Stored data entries

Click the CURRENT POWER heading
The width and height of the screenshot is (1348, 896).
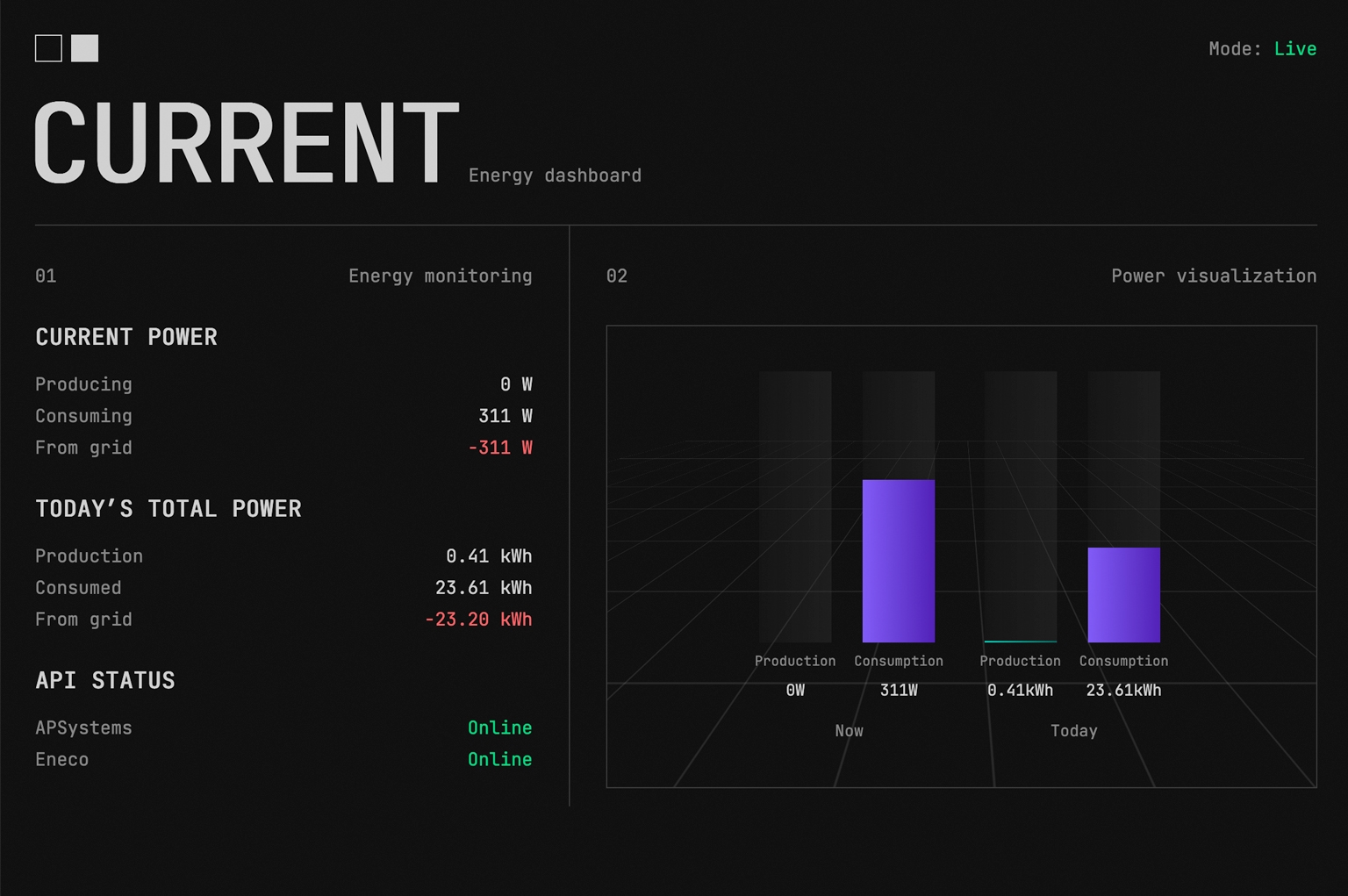[126, 337]
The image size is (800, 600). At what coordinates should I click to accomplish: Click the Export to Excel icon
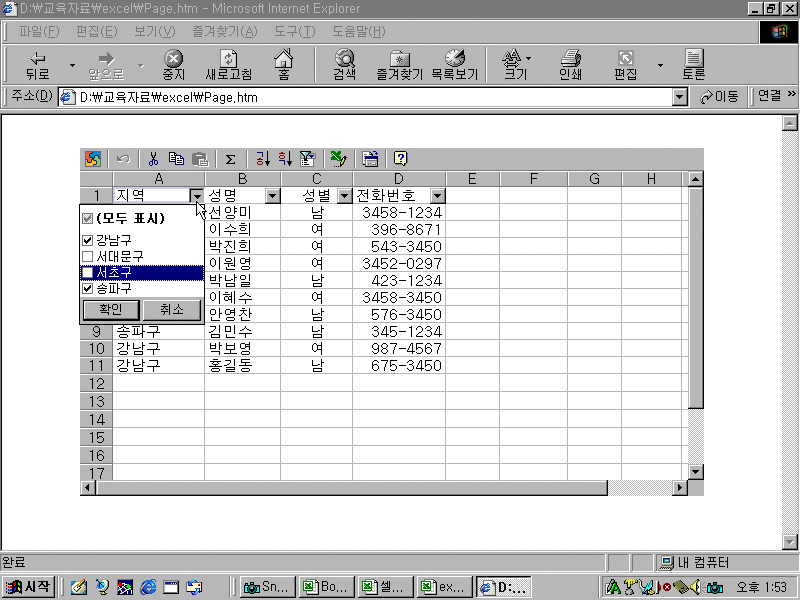338,159
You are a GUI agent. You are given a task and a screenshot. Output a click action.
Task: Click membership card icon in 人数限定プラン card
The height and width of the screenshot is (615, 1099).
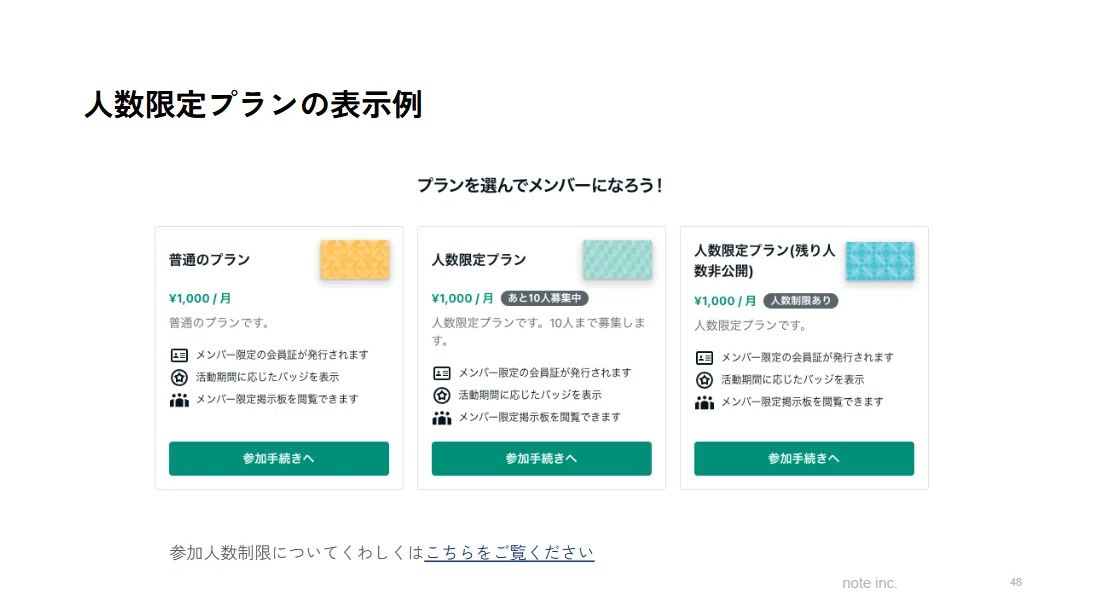[442, 373]
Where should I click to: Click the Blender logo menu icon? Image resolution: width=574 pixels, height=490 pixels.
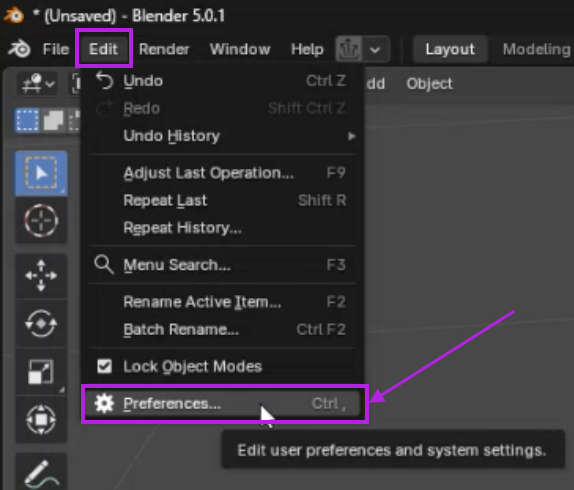19,49
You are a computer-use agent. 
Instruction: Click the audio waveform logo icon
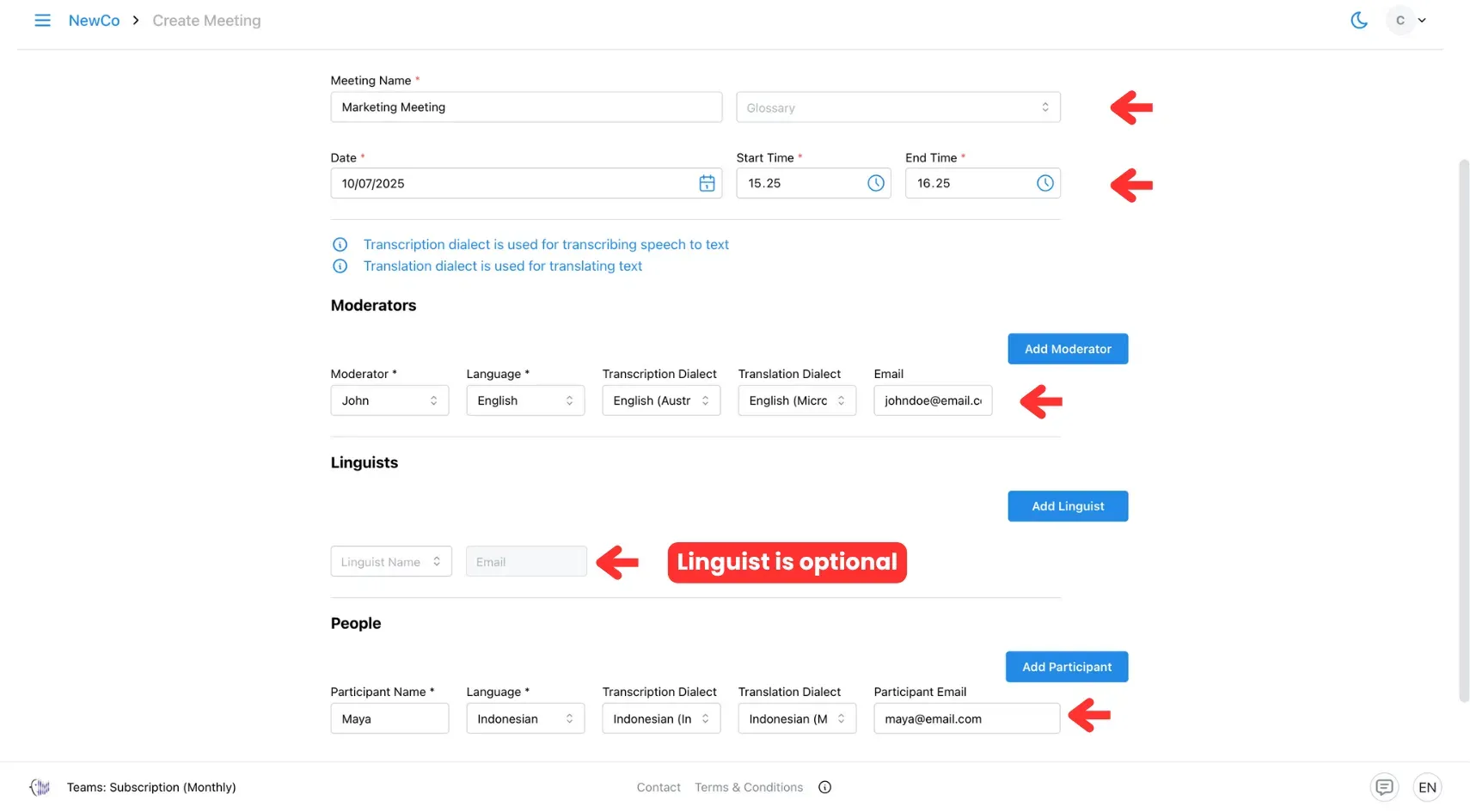pyautogui.click(x=40, y=787)
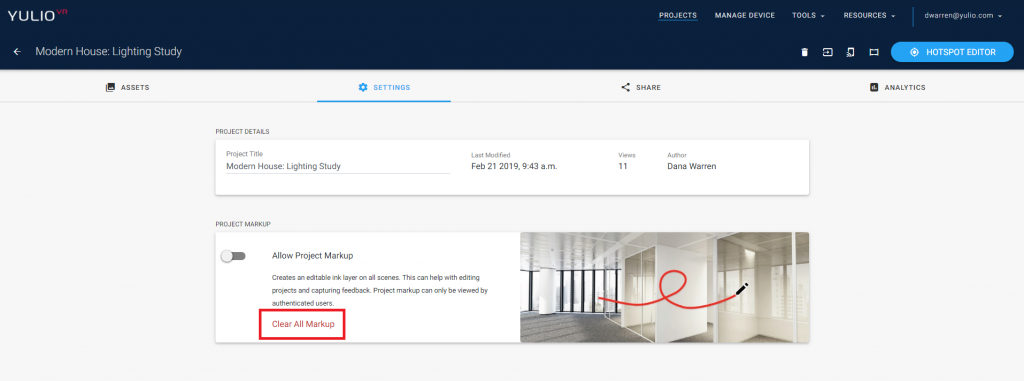
Task: Switch to the Assets tab
Action: (x=127, y=88)
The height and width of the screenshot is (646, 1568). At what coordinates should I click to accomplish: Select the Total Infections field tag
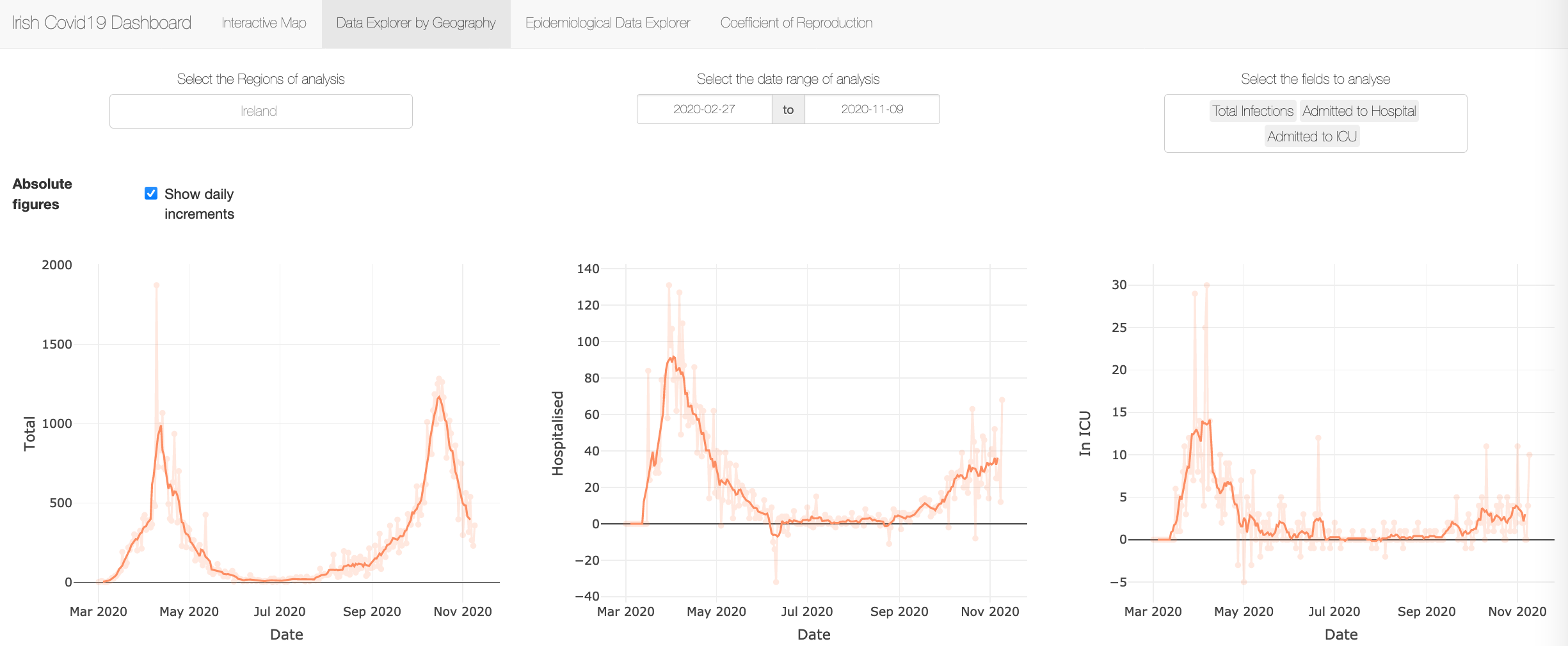[x=1252, y=111]
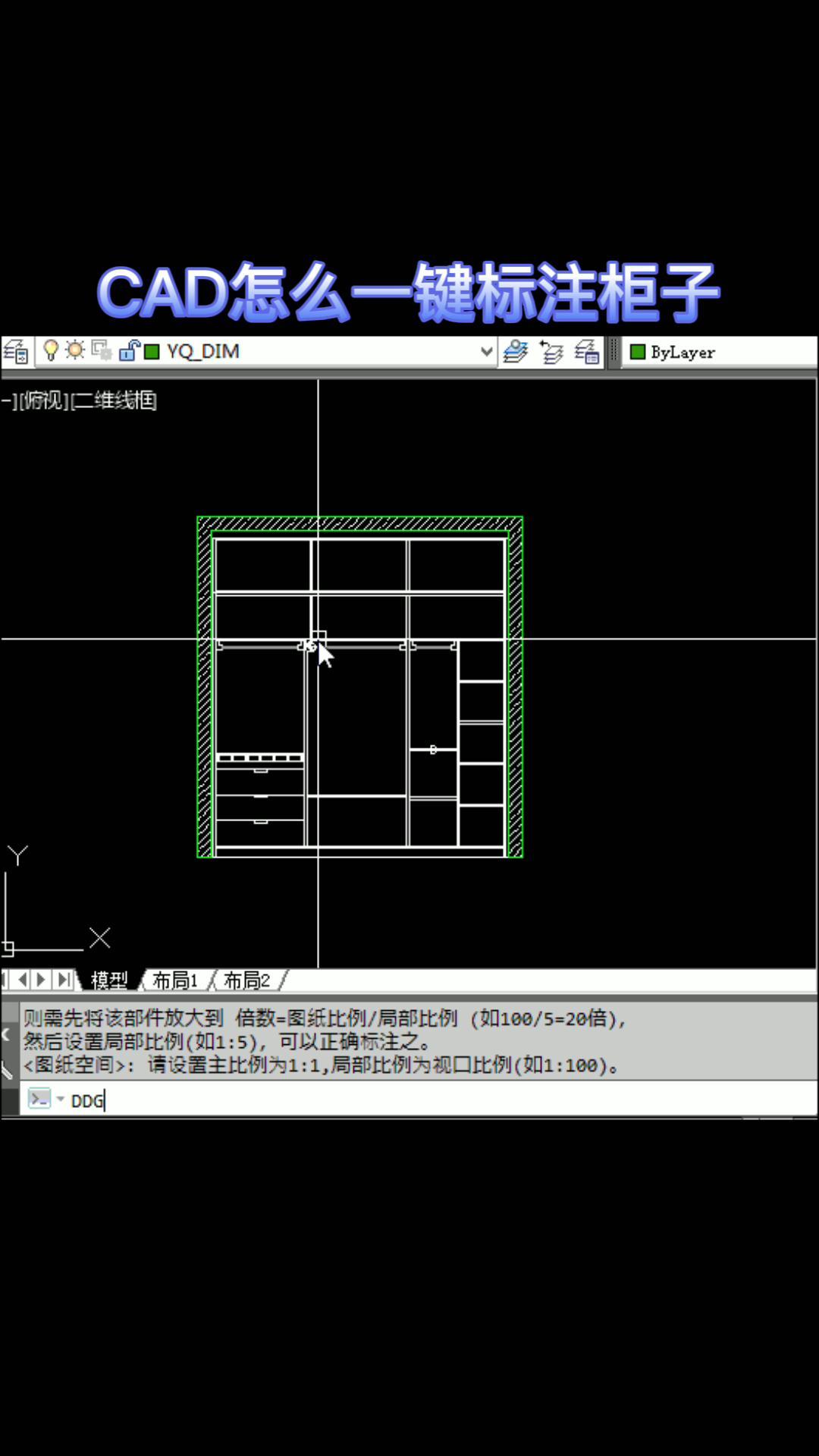Click the green YQ_DIM layer color swatch
This screenshot has width=819, height=1456.
point(152,352)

## Task instructions
Whenever the word "agent" shows up in a line of the entries above, copy that line.

## Result of this task
You are a GUI agent. You are given a task and a screenshot. Output a click action.
You are a computer-use agent. 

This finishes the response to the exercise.